TASK GOAL:
Word for word, restate the entries below from their first line through the line that contains "Choose the L".

[Stored items]
━━━━━━━━

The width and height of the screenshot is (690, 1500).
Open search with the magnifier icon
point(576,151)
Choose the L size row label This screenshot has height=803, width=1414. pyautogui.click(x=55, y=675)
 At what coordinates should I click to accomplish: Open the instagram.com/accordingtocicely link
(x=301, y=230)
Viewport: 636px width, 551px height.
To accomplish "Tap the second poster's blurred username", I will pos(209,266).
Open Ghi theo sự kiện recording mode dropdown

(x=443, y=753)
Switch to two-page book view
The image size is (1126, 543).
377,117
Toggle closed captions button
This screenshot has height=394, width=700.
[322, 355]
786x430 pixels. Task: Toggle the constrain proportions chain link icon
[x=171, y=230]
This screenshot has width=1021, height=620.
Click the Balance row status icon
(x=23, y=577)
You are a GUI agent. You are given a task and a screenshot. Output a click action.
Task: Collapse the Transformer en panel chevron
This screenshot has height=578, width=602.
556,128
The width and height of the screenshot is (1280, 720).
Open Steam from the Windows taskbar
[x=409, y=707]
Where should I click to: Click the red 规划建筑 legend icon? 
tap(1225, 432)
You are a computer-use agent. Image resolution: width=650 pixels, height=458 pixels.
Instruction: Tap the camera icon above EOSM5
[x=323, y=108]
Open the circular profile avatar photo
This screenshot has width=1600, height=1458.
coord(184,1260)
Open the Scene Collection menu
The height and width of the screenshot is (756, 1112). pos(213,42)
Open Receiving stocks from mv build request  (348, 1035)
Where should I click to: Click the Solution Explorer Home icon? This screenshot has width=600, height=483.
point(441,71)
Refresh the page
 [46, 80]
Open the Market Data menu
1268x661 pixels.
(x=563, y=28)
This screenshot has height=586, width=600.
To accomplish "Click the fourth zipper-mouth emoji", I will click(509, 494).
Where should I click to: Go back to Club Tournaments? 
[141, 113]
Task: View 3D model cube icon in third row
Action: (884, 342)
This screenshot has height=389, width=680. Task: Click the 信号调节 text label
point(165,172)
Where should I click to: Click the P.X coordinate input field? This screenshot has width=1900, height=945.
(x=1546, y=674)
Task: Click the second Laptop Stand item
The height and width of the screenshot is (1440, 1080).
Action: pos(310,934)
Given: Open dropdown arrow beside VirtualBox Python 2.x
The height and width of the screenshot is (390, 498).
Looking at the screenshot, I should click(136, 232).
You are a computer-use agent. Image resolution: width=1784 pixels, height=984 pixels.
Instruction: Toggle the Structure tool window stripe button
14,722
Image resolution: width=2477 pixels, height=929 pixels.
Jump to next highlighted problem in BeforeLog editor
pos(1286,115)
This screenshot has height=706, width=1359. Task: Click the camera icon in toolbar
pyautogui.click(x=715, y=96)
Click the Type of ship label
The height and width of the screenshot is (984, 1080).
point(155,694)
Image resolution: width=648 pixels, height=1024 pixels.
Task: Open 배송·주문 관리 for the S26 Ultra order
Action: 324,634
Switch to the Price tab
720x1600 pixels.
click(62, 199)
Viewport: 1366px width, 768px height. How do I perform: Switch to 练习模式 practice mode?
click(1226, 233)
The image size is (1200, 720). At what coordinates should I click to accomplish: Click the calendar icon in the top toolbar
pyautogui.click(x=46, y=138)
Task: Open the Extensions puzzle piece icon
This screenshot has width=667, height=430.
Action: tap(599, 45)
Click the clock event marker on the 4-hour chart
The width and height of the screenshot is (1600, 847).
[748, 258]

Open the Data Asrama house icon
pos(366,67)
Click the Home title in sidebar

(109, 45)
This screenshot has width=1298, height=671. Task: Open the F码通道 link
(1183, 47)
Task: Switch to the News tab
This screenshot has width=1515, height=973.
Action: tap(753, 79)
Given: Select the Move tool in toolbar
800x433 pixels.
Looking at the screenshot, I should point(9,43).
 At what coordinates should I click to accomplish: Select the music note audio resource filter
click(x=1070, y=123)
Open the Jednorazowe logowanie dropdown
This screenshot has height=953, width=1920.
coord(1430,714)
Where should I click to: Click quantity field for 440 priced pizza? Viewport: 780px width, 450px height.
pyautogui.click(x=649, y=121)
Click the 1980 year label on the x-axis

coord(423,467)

━━━━━━━━

THE ANSWER:
The width and height of the screenshot is (690, 1500).
Open search with the magnifier icon
point(576,151)
Choose the L size row label This screenshot has height=803, width=1414. pyautogui.click(x=55, y=675)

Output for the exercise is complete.